CO2 Laser Cutting Thickness, Speed & Power Chart (25-200W)
How can manufacturers achieve precise and efficient CO2 laser cutting for various materials? This article explores the relationship between laser…
The main parameters for laser cutting include laser cutting power and speed, lens focal length and focal point position, nozzle shape and distance from the nozzle to the workpiece surface, as well as the type and pressure of the assist gas.
Laser Cutting Power and Cutting Speed
Cutting speed is a crucial parameter for cutting. During cutting, the cutting speed needs to be determined based on the laser power, gas pressure, and workpiece thickness. It increases with the increase in laser power and gas pressure, and decreases with the increase in workpiece thickness. For instance, when cutting a 6mm carbon steel plate, the cutting speed is 2.5m/min, while for a 12mm carbon steel plate, the cutting speed is 0.8m/min.
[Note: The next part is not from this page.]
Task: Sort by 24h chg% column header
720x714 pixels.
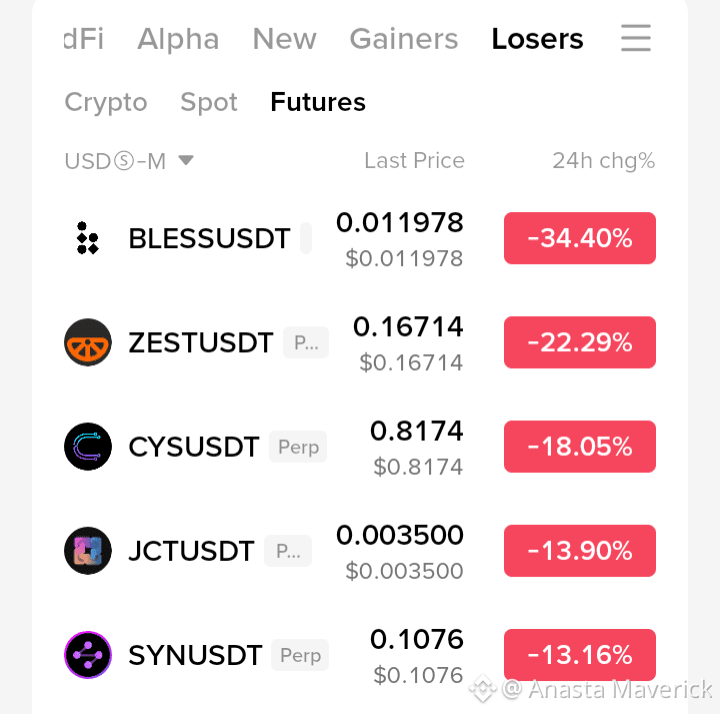Action: point(603,161)
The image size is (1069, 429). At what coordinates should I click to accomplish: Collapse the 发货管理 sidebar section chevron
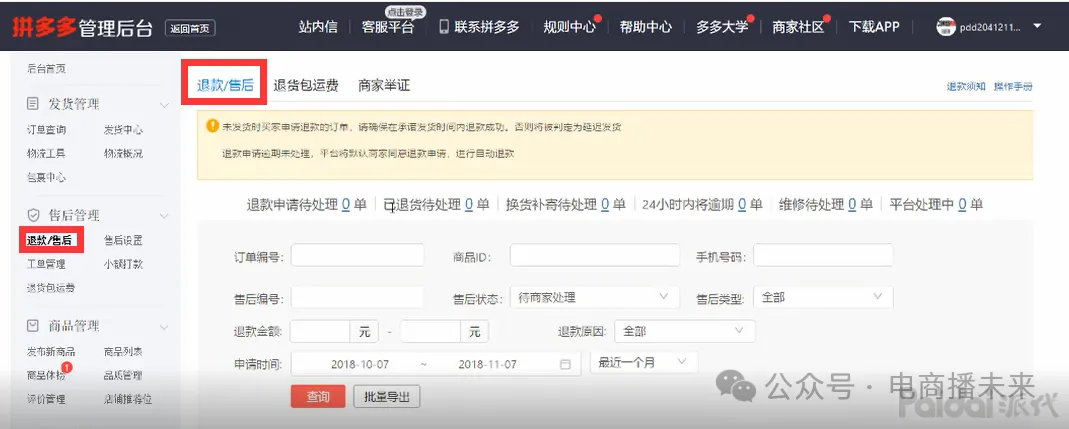(164, 105)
Lens Focal Length and Focal Point Position (Defocus Amount)
A smaller lens focal length results in higher power density but shallower focus, making it suitable for high-speed cutting of thin materials. Conversely, a larger lens focal length leads to lower power density but deeper focus, making it suitable for slow cutting of thick materials.
The defocus amount’s impact on the width of the cut is shown in Figure 5-3. Generally, the focal point is chosen to be located approximately 1/3 of the plate thickness below the workpiece surface, at which point the cut width is minimized.
Nozzle Shape and Nozzle-to-Workpiece Distance
(1) Selection of Nozzle Shape
The shape and size of the nozzle are crucial parameters affecting the quality and efficiency of laser cutting. Different cutting methods require different nozzle shapes. Common shapes for laser oxygen cutting nozzles are illustrated in Figure 5-4.
(2) Nozzle-to-Workpiece Distance
When the nozzle is too close to the workpiece surface, it affects the ability to blow away splattered molten slag. However, if the nozzle is too far from the workpiece surface, it can result in unnecessary energy loss. To ensure cutting stability, the distance from the nozzle end to the workpiece surface is generally controlled within 0.5 to 2mm.
Types and Pressure of Assist Gas
When using oxygen as the assist gas for cutting low carbon steel, intense oxidation reactions generate a large amount of heat, increasing cutting speed and thickness, and producing slag-free cuts. For cutting stainless steel, a mixture of oxygen and nitrogen is often used, resulting in better cut quality compared to using oxygen alone.
Increasing gas pressure enhances slag removal capability and can lead to higher cutting speeds. However, excessive pressure can result in rough cutting surfaces. See Table 5-1 for the main parameters and characteristics of laser cutting.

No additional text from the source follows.